- _The problem_: Each line below from the one containing "新雅圖書 (513, 1911)" through the one containing "聯絡我們 (1196, 23)" is to be given again exactly, and no line outside that span.

- _Exercise inputs_:
┄┄┄┄┄┄

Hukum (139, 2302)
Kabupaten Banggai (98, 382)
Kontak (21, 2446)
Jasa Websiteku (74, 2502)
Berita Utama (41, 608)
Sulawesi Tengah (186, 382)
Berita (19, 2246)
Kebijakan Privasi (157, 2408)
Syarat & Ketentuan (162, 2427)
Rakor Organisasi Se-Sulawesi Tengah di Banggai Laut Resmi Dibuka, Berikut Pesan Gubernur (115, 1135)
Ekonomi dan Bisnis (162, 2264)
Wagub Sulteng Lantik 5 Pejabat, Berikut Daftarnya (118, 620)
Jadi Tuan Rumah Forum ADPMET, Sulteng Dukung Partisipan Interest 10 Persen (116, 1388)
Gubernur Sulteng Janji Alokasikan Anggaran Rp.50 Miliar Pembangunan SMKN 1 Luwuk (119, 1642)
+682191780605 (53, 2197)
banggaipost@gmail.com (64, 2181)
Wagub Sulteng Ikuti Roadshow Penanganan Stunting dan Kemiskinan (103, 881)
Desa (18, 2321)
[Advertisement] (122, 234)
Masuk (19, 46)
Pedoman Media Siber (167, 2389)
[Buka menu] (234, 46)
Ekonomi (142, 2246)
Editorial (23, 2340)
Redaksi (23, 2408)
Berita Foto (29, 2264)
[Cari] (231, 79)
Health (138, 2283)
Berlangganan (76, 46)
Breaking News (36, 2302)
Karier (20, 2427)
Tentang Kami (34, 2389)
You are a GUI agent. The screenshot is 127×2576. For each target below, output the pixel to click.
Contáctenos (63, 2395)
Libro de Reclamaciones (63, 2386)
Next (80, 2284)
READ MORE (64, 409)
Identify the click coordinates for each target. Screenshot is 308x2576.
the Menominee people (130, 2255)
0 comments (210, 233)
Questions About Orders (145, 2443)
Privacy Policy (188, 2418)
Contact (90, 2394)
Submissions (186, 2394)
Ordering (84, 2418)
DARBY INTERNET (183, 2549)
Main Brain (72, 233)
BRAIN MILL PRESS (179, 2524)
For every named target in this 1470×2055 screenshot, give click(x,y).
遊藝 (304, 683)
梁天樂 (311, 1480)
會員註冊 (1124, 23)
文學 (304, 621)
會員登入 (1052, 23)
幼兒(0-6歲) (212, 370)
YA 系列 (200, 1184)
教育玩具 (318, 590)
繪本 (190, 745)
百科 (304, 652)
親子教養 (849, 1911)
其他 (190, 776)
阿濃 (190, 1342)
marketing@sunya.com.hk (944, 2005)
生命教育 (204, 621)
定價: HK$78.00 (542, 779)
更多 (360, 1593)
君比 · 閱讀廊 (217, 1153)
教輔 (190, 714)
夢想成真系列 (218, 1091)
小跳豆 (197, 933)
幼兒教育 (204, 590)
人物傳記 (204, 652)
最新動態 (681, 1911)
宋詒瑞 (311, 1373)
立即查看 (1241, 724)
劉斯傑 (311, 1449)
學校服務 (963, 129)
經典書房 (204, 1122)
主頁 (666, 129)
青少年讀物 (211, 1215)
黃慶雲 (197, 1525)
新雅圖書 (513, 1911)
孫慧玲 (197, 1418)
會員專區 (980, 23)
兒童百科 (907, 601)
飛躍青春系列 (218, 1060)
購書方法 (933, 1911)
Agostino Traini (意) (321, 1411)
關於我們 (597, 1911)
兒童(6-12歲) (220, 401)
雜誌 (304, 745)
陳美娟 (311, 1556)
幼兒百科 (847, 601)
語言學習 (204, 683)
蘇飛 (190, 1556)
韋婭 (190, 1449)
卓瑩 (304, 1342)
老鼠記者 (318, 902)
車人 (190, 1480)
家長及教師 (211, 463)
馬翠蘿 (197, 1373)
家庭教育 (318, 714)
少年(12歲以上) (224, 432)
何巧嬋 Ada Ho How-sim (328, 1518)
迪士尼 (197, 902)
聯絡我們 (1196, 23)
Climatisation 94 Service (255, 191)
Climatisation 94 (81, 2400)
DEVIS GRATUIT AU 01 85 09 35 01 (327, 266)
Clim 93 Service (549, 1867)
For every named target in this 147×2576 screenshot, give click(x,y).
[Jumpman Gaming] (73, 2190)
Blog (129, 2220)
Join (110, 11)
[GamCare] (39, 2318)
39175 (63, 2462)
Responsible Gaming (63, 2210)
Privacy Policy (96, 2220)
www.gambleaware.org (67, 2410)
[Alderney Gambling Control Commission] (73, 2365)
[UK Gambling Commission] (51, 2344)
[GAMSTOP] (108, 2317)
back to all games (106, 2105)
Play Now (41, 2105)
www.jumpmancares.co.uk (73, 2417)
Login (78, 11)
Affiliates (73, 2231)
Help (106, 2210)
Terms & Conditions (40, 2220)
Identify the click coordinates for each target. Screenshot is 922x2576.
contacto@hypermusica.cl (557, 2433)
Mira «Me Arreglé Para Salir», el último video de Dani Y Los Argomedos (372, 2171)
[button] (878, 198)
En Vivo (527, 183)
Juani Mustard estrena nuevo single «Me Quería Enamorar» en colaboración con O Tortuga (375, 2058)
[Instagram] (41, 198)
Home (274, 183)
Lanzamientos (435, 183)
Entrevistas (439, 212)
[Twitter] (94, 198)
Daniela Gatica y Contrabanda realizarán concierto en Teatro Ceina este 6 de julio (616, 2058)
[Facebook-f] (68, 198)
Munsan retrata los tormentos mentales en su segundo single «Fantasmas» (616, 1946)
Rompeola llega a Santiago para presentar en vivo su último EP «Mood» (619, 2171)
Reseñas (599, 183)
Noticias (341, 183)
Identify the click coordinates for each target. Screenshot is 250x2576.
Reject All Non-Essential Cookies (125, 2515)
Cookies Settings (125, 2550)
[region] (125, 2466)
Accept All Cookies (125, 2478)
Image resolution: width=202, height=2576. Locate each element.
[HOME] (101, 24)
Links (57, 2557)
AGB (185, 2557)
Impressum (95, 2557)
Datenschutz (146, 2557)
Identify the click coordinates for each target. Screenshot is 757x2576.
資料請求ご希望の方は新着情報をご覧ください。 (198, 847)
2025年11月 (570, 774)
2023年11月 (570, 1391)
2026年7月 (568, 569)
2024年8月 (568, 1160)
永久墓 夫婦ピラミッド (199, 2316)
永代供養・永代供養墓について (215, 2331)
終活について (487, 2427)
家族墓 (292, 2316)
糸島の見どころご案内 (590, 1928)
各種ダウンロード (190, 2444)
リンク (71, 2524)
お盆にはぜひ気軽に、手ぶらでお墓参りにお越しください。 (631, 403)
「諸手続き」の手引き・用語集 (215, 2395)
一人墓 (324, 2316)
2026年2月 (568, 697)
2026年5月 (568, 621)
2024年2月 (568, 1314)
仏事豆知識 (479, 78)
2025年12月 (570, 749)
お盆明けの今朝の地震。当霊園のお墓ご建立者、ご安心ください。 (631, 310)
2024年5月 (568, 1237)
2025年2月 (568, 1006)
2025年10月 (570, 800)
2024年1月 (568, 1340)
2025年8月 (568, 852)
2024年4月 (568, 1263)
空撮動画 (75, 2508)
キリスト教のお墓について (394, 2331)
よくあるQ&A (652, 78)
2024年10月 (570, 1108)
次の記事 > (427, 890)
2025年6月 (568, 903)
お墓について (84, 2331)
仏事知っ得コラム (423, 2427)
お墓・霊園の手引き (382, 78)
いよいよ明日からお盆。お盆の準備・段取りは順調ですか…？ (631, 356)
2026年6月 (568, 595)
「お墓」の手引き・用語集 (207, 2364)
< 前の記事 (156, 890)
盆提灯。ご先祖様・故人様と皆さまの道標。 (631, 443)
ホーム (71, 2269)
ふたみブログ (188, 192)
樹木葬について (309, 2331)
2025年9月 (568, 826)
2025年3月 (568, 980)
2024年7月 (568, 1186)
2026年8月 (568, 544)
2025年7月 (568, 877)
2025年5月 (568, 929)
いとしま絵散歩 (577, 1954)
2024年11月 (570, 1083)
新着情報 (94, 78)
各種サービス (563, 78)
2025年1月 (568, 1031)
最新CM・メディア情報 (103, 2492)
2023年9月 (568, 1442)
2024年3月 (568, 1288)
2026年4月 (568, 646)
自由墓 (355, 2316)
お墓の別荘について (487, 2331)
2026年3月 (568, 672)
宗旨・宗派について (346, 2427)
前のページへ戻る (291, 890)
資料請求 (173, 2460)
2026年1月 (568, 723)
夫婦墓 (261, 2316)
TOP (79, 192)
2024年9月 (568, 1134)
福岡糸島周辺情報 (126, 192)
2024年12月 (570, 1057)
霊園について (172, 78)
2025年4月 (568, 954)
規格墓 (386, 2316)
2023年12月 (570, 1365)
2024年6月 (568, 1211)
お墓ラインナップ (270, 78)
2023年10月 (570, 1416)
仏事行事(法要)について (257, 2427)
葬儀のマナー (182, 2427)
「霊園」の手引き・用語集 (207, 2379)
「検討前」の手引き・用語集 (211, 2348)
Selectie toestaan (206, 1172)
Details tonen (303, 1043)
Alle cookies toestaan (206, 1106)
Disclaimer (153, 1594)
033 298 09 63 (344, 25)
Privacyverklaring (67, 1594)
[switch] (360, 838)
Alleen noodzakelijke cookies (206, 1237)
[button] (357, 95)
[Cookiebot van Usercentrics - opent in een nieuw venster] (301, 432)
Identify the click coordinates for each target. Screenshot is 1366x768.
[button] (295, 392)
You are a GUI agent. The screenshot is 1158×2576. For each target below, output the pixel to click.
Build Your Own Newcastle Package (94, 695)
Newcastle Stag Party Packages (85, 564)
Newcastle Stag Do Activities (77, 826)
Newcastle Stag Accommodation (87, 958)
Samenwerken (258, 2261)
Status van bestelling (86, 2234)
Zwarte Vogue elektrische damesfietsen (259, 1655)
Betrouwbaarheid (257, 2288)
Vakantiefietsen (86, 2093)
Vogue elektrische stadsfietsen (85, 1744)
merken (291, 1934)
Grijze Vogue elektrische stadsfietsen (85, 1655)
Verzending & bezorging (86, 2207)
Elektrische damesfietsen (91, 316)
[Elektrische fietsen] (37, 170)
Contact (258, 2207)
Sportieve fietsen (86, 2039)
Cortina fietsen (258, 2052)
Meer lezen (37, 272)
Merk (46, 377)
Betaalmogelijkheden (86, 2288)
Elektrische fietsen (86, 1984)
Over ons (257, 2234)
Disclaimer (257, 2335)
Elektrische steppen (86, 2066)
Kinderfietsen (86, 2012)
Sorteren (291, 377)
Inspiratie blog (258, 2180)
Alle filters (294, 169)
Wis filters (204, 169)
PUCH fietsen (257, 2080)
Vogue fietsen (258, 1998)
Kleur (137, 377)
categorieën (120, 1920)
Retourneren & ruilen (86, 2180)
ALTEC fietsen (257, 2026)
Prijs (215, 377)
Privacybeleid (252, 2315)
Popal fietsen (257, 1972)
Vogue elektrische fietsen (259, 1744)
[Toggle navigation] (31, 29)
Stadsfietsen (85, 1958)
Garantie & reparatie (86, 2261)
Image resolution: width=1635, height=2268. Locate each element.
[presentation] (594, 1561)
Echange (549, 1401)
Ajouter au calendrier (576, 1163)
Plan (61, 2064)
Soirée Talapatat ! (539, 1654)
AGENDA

┄┄┄┄┄┄

- _Solved problem_:
新雅圖書 (513, 1911)
孫慧玲 (197, 1418)
會員專區 (980, 23)
兒童百科 (907, 601)
飛躍青春系列 (218, 1060)
購書方法 (933, 1911)
Agostino Traini (意) (321, 1411)
關於我們 (597, 1911)
兒童(6-12歲) (220, 401)
雜誌 (304, 745)
陳美娟 (311, 1556)
幼兒百科 (847, 601)
語言學習 (204, 683)
蘇飛 (190, 1556)
韋婭 (190, 1449)
卓瑩 (304, 1342)
老鼠記者 (318, 902)
車人 (190, 1480)
家長及教師 (211, 463)
馬翠蘿 (197, 1373)
家庭教育 (318, 714)
少年(12歲以上) (224, 432)
何巧嬋 Ada Ho How-sim (328, 1518)
迪士尼 (197, 902)
聯絡我們 (1196, 23)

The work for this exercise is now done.